Queridos hermanos en el Señor:
Cuando la vorágine de los días grandes comienza a desvanecerse y la serenidad de la fe permanece en
nuestros corazones, llega el momento propicio para reflexionar sobre lo vivido, agradecer lo compartido y,
desde la humildad, plantearnos cómo seguir mejorando.
Hemos vivido unos cultos y una cuaresma de encuentro entre hermanos, con un incremento significativo
en la participación, que nos han preparado espiritualmente para el día más esperado del año, el Jueves
Santo.
Es nuestra voluntad que la Hermandad esté viva durante todo el año, en el silencio de la oración, en la
entrega cotidiana, en el servicio callado, en quienes ven el ser cofrade como una manera especial de ser
cristiano.
El Jueves Santo, simplemente, mostramos al exterior lo que cultivamos hacia dentro: nuestra devoción,
nuestro amor y nuestra entrega a nuestros Sagrados Titulares, a quienes veneramos y cuidamos con
profunda dedicación.
Por ello, cada detalle se prepara con mimo, con esmero y con el mayor de los respetos, no solo por lo que
representa externamente, sino porque sabemos que detrás de cada morrión, medalla, o costal, hay un
hermano que hace su estación de penitencia, su ofrenda, su oración.
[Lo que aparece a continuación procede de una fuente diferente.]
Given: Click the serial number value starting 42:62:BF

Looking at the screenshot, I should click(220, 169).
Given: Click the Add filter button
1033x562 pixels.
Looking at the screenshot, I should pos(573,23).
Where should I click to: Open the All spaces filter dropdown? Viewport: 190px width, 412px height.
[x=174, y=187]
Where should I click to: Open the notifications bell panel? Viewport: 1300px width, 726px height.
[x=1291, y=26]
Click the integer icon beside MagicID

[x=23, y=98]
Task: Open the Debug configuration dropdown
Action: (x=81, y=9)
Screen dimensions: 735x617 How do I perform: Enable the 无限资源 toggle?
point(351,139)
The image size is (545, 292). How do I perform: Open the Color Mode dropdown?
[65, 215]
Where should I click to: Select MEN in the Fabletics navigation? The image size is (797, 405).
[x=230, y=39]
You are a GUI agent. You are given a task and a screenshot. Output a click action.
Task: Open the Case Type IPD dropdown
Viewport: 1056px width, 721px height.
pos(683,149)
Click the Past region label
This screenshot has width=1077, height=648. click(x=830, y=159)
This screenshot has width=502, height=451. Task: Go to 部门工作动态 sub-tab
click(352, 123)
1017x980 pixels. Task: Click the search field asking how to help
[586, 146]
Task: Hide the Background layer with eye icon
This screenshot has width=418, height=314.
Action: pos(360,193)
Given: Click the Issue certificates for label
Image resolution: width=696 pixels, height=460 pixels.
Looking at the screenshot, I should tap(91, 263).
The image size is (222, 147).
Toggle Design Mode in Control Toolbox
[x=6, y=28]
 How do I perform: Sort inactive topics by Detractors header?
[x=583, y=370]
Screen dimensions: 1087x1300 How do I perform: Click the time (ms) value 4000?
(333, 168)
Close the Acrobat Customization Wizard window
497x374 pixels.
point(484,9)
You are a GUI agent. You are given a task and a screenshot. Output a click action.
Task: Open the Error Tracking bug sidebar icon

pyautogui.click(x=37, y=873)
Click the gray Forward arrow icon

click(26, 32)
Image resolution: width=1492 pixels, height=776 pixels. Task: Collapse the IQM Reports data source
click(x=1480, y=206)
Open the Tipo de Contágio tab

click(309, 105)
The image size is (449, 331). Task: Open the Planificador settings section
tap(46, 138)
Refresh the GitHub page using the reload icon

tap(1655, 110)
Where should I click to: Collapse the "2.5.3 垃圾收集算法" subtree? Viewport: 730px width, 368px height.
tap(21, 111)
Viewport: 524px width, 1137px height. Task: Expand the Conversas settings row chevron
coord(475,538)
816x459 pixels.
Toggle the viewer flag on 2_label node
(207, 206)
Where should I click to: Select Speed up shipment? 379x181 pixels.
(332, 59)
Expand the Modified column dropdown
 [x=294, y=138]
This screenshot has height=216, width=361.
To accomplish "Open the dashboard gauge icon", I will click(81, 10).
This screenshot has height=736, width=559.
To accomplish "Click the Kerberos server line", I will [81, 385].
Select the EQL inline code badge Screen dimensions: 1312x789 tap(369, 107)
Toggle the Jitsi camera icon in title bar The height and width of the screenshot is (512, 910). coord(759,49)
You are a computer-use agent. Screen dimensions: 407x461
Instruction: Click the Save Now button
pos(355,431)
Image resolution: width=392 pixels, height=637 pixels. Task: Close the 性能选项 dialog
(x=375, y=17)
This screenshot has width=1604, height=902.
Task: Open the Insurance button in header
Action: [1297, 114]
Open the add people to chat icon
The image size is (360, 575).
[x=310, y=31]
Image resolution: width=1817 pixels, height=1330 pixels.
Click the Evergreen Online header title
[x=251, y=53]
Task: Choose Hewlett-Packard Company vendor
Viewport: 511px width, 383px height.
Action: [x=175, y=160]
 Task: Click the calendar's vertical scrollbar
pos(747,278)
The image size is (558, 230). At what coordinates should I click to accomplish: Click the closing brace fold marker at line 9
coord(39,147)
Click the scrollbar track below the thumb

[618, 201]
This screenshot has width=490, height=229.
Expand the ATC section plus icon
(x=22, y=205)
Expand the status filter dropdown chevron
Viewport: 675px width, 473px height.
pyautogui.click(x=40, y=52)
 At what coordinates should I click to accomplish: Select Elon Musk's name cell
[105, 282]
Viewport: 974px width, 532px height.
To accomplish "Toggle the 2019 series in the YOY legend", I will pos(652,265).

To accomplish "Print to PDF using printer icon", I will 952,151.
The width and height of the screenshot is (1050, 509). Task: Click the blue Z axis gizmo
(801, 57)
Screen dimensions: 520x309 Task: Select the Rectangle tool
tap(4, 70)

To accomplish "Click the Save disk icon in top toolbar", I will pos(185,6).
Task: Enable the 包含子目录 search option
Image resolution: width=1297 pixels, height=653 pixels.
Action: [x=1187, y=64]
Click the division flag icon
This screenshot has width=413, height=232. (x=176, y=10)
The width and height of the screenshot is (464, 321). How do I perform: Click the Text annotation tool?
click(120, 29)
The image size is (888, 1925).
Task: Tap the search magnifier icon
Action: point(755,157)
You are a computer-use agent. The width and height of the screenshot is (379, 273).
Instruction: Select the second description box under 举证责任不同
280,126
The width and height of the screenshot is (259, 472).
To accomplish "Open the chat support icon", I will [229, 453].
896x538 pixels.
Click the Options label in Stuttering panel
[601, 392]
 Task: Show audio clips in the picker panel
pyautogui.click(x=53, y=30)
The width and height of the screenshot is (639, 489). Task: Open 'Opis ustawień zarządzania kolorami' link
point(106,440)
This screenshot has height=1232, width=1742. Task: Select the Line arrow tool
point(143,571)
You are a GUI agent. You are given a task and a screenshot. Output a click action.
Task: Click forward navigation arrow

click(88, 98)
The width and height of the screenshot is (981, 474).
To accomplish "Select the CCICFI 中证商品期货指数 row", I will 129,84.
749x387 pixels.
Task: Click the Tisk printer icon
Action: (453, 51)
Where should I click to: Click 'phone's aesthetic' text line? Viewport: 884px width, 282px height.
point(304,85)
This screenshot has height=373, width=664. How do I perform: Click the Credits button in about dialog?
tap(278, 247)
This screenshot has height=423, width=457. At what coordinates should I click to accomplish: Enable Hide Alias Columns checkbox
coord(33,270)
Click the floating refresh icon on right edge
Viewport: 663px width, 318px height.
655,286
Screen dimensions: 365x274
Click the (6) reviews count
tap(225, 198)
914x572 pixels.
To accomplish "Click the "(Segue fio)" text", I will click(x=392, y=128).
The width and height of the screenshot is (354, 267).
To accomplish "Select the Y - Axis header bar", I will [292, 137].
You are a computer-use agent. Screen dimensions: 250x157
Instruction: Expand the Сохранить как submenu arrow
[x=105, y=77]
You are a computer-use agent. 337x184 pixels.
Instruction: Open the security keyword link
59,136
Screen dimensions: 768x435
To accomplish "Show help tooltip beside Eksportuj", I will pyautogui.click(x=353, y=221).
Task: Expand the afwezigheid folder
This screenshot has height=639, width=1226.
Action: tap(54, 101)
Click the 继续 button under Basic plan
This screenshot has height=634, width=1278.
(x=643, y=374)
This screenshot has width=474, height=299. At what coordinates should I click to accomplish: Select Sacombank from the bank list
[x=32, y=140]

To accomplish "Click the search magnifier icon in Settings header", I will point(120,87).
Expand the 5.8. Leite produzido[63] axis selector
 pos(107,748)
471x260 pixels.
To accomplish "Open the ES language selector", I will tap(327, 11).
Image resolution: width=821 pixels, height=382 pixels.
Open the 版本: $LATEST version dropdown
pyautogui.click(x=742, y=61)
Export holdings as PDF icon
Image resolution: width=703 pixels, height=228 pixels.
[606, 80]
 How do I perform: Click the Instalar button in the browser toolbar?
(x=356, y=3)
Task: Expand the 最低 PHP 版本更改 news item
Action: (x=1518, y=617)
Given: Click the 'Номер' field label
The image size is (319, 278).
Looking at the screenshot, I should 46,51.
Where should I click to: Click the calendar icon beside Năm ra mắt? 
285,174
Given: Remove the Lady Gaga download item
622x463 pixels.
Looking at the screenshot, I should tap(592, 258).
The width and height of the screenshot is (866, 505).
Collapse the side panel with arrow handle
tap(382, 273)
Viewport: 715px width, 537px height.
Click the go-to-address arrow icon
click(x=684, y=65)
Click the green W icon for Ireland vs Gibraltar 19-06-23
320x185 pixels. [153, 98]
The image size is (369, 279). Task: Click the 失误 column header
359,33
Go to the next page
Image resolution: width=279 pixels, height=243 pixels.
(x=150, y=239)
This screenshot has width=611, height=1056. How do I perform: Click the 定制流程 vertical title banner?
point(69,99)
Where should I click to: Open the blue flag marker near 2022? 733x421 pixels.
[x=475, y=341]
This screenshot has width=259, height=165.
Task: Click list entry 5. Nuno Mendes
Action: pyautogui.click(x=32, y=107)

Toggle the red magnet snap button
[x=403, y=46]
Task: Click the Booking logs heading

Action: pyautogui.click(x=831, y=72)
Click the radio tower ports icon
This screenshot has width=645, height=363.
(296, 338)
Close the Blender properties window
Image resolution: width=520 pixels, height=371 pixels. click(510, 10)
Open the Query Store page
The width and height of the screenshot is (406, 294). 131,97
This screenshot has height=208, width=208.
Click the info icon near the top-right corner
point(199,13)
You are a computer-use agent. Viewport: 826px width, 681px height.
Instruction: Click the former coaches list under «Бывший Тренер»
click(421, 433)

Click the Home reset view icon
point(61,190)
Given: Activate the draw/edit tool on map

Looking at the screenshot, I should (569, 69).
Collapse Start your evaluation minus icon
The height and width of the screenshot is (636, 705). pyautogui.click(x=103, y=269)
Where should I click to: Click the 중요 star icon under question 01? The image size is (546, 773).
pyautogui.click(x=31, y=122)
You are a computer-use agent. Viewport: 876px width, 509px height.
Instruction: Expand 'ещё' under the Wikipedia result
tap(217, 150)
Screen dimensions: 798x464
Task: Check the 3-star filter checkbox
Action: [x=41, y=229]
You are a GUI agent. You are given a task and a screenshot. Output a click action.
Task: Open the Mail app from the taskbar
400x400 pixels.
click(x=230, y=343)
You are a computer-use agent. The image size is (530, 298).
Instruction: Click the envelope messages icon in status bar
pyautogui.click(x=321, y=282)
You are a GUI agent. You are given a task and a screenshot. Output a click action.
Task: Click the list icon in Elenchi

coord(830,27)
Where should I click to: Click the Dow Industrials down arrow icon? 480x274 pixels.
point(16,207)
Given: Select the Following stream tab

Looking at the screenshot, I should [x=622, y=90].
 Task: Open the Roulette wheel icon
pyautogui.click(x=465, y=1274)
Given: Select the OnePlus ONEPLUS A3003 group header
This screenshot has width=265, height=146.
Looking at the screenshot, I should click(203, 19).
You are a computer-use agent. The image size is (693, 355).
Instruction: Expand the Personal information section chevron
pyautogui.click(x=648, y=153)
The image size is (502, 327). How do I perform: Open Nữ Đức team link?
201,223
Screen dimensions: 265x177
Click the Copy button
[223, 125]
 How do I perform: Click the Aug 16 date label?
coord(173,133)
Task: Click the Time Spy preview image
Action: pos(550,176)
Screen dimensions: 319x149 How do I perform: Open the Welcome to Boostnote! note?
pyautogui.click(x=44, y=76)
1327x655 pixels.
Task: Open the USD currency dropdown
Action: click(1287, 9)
Quisiera, en primer lugar, agradecer al Cabildo Capitular de la Santa Iglesia Catedral por la estrecha
colaboración que mantenemos, por su cercanía y por su apertura constante. A nuestros directores
espirituales D. Jaime y a Don Álvaro, siempre presentes en nuestro caminar, guiándonos con sabiduría
hacia la Madre de los Dolores, que nos conduce al Redentor. Al diácono D. Javier y a los sacristanes, que
nos asisten con una generosidad silenciosa y entregada, y sin cuya labor callada no sería posible tanto
bien.
A todos los hermanos que han trabajado, de una forma u otra, en los preparativos y en el desarrollo de
nuestra estación de penitencia, mi más sincero agradecimiento. Vuestra implicación ha hecho posible un
Jueves Santo lleno de dignidad, recogimiento y belleza. Gracias también a los antiguos Hermanos
Mayores, cuya presencia es siempre motivo de alegría y ejemplo de fidelidad. Un ejemplo en el cual
mirarse.
A las Hermanas Camaristas y vestidor, por su delicadeza, cariño y sensibilidad para el atavío y la dignidad
de nuestros Titulares. Que Ellos os premien con bendiciones abundantes.
Recordamos con especial cariño a los hermanos que ya no están con nosotros, pero cuya memoria vive en
el rostro de nuestros Amadísimos Titulares. Que su alma goce de la paz eterna y que intercedan por
nosotros desde la presencia del Señor. A sus familias, nuestro abrazo fraterno y nuestro ruego para que
encuentren consuelo en la Virgen de los Dolores.
A los servidores de la cofradía, al equipo de orden y a quienes, sin vestir hábito, trabajaron para que todo
discurriera con fluidez y decoro, gracias por vuestra ejemplar entrega.
Al equipo de mayordomía, florista y a todos los que han dedicado tantas horas de esfuerzo: vuestro
trabajo ha quedado grabado en la historia de la Hermandad y en el corazón de Huelva.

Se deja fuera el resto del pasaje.